# How many 10-digit decimal sequences (using $0, 1, 2, . . . , 9$) are there in which digits $3, 4, 5, 6$ all appear?

So I was given this question. How many $10-$digit decimal sequences (using $0, 1, 2, . . . , 9$) are there in which digits $3, 4, 5, 6$ all appear?

My solution below (not sure if correct)

Let $A_i$ = set of sequences of $n$ digits where $i$ does not appear. The number of $n$ digit decimal sequences = the total number of decimal sequences minus those that do not have either $3, 4, 5,$ or $6$. That is we wish to calculate $10^n - |A_1 \cup A_2 \cup A_3 \cup A_4| = 10^n - |A_1| − |A_2| − |A_3| - |A_4| + |A_1 \cap A_2| + |A_1 \cap A_3| + |A_2 \cap A_3| + |A_1 \cap A_4| + |A_2 \cap A_4| + |A_3 \cap A_4| − |A_1 \cap A_2 \cap A_3 \cap A_4|$ where $10^n$ represents the number of sequences of n digits and $|A_1 \cup A_2 \cup A_3 \cup A_4|$ represents the number of n digit sequences that either do not have a $3$ or a $4$ or a $5$ or a $6$. $|A_i| = 9^n, |A_i \cap A_j | = 8^n$ and $|A_1 \cap A_2 \cap A_3 \cap A_4| = 7^n$. The answer is then $10^n − 4 \cdot 9^n + 4 · 8^n − 7^n$

Is this correct?

• You originally stated the problem as being $10$-digit, but later refer to $n$ digits. You also use the notation $A_1, A_2, A_3, A_4$ which by your definitions above should denote the sets "does not have a $1$", "does not have a $2$", etc while your problem was referring to "has a 3", "has a 4", "has a 5" etc... Next, you seem to have gone from single sets to intersection of two sets skipping straight to intersection of four sets. What about intersection of three sets? You missed that. Feb 10, 2016 at 4:23

You have used Inclusion-Exclusion, which is correct, but it goes further than that.
Numbers with none of 3,4,5 have been subtracted three times in $|A_1|,|A_2|,|A_3|$, added back in three times in $|A_1\cap A_2|,|A_1\cap A_3|,|A_2\cap A_3|$, so must be subtracted again in $|A_1\cap A_2\cap A_3|$
Lastly, $|A_1\cap A_2\cap A_3\cap A_4|$ must be added back in.

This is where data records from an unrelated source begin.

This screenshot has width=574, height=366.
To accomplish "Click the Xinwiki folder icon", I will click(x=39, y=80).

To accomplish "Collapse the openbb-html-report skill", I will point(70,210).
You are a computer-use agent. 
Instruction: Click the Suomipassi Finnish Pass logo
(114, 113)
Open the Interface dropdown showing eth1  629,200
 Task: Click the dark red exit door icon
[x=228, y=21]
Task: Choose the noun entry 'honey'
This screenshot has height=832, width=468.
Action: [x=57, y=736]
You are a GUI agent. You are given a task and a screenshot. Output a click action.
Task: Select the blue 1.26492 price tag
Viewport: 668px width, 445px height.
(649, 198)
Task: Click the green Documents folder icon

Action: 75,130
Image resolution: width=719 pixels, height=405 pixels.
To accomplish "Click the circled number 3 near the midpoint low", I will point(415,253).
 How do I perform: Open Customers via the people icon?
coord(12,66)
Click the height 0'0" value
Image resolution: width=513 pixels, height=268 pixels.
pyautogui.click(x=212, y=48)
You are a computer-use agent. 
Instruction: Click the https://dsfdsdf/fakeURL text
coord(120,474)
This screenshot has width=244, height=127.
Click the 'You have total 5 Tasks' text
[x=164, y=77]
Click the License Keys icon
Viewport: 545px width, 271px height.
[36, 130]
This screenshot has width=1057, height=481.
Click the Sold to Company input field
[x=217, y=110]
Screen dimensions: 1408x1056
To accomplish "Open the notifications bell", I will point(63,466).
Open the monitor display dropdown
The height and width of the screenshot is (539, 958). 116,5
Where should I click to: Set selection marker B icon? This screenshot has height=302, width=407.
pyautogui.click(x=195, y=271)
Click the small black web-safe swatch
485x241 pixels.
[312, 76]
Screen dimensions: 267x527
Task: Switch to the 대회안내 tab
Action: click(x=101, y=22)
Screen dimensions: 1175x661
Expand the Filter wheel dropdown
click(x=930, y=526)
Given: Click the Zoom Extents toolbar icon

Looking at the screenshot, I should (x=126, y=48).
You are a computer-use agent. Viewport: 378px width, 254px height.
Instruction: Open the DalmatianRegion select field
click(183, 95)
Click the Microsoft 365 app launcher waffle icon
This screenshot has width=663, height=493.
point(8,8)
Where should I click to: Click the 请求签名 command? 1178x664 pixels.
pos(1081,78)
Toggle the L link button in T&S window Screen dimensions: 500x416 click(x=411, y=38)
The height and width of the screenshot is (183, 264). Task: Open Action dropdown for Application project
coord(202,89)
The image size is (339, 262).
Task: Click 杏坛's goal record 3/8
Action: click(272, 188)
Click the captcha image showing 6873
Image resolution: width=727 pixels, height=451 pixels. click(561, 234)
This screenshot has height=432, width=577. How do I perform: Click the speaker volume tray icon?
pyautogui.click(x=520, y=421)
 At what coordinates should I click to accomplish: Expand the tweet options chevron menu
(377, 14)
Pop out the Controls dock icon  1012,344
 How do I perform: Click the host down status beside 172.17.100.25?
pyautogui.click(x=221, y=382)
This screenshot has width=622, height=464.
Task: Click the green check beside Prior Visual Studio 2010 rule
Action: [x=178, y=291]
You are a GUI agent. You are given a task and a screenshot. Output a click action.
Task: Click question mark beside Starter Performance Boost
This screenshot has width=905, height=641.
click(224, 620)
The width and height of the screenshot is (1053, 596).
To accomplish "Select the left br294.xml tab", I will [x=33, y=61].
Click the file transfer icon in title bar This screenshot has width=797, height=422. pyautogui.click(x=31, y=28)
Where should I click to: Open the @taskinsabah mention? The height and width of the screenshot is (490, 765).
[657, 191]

• don't you add $|A_1|, |A_2|, |A_3|, |A_4|$ and subtract
– Zero
Feb 10, 2016 at 4:27
• No. We count sequences where they all appear, so subtract sequences where each doesn't appear. Feb 10, 2016 at 4:30
• how would that change the final answer exactly?
– Zero
Feb 10, 2016 at 4:31

You missed that there are six pairs of two sets, not four, then that you have to consider triplets of sets before you get to the intersection of all four.